I'm working on a Python script for Blender to generate 3D objects based on SVG files.

One thing I'm trying to automate is dropping various objects to a floor.

Each object can have varying dimensions, and rotation based on the contents of the SVG file. Most are bezier curves extruded to different heights, that are put onto groups and referenced. I need to makes sure some of these lay on a flat floor plane.

I also have a few text objects that copy the rotation of the camera to always be aligned with the viewing X axis - I need to make sure these touch the floor, but not intersect with it.

I'm usually doing this manually, but I'd like to automate as much as I can to save myself time spent on repetitive tasks.

If I could just setup some rigid body collision, lock rotation and drop it with Bullet physics - that'd be cool. I don't think I can do that with Blender groups.

Could I maybe replace the groups with some Animation Nodes sheningans? And use that to drop the stuff to floor, while obeying the object geometry?

What would you try?


1 Answer 1


I don't know much about Python scripting so I can't help with that part but this may help you with the workflow and concepts, then you maybe able to extrapolate hot to automate this.

Group Instances are generally created from Empty type of objects, but it doesn't have to be so, Dupligroups are the underlying feature that makes group instancing possible, and can in fact be used on any object type.

You can for example use a mesh as duplicator for a random group consisting of many other objects. It will override the "renderable geometry" of the object and replace it whatever group is being duplicated.

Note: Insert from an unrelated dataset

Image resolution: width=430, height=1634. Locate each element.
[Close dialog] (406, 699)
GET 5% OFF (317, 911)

It also has the added benefite of allowing using physics on object types that would not support them otherwise like Bezier Curves, by assigning them to the duplicating mesh instead.

Just create any mesh object shaped as desired. If you care about detailed collision physics for complex geometries, make it so the mesh is shaped roughly as a simplified bounding volume of the group it will contain.

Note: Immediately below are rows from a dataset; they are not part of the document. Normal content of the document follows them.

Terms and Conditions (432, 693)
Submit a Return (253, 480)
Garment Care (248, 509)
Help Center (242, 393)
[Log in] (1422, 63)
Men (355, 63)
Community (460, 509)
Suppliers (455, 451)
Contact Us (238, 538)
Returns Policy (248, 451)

Add the desired curves to a new group (don't forget to set up group center, sanely placed relative to the object positions), then pick that group as Dupligroup for the previously created mesh.

You can now assign any physics desired to the mesh, virtualy looking like they are applied to the group instead.

enter image description here

Have in mind that in this case I made a randomly shaped mesh that has nothing to do with the underlying group shape, ideally they would roughly match.